ASSIGNMENT -
Could you return only the lines that run from the line with "The image size is (1024, 768)." through the final line of the data, exactly as they stand?

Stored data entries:
______________________________

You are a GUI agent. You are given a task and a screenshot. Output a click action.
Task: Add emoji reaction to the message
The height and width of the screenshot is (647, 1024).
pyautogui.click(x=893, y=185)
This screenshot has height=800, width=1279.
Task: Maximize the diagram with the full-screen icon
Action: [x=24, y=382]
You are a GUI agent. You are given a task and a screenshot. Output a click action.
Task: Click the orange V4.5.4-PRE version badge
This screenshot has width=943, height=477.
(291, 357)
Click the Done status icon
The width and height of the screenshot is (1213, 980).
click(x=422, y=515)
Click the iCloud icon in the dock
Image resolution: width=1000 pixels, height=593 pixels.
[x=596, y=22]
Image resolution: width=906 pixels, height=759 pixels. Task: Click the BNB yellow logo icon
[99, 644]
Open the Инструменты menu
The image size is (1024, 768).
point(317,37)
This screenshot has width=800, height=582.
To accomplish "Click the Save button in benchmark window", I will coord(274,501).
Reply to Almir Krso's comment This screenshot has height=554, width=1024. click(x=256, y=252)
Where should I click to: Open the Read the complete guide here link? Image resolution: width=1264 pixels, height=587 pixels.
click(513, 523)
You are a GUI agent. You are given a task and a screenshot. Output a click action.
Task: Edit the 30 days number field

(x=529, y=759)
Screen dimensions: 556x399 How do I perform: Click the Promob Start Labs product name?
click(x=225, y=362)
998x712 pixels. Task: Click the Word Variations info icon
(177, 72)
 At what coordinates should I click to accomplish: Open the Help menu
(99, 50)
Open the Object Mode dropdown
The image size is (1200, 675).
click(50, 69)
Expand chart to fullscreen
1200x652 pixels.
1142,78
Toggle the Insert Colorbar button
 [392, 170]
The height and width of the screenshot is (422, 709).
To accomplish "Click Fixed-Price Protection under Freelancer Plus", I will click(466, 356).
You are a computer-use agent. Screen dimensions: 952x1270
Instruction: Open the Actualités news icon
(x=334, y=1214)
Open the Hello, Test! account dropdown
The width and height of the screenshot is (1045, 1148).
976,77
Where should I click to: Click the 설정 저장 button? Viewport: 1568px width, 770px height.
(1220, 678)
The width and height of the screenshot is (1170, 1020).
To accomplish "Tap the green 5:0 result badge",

______________________________

EXPECTED ANSWER -
The image size is (1024, 768).
point(317,37)
This screenshot has width=800, height=582.
To accomplish "Click the Save button in benchmark window", I will coord(274,501).
Reply to Almir Krso's comment This screenshot has height=554, width=1024. click(x=256, y=252)
Where should I click to: Open the Read the complete guide here link? Image resolution: width=1264 pixels, height=587 pixels.
click(513, 523)
You are a GUI agent. You are given a task and a screenshot. Output a click action.
Task: Edit the 30 days number field

(x=529, y=759)
Screen dimensions: 556x399 How do I perform: Click the Promob Start Labs product name?
click(x=225, y=362)
998x712 pixels. Task: Click the Word Variations info icon
(177, 72)
 At what coordinates should I click to accomplish: Open the Help menu
(99, 50)
Open the Object Mode dropdown
The image size is (1200, 675).
click(50, 69)
Expand chart to fullscreen
1200x652 pixels.
1142,78
Toggle the Insert Colorbar button
 [392, 170]
The height and width of the screenshot is (422, 709).
To accomplish "Click Fixed-Price Protection under Freelancer Plus", I will click(466, 356).
You are a computer-use agent. Screen dimensions: 952x1270
Instruction: Open the Actualités news icon
(x=334, y=1214)
Open the Hello, Test! account dropdown
The width and height of the screenshot is (1045, 1148).
976,77
Where should I click to: Click the 설정 저장 button? Viewport: 1568px width, 770px height.
(1220, 678)
The width and height of the screenshot is (1170, 1020).
To accomplish "Tap the green 5:0 result badge",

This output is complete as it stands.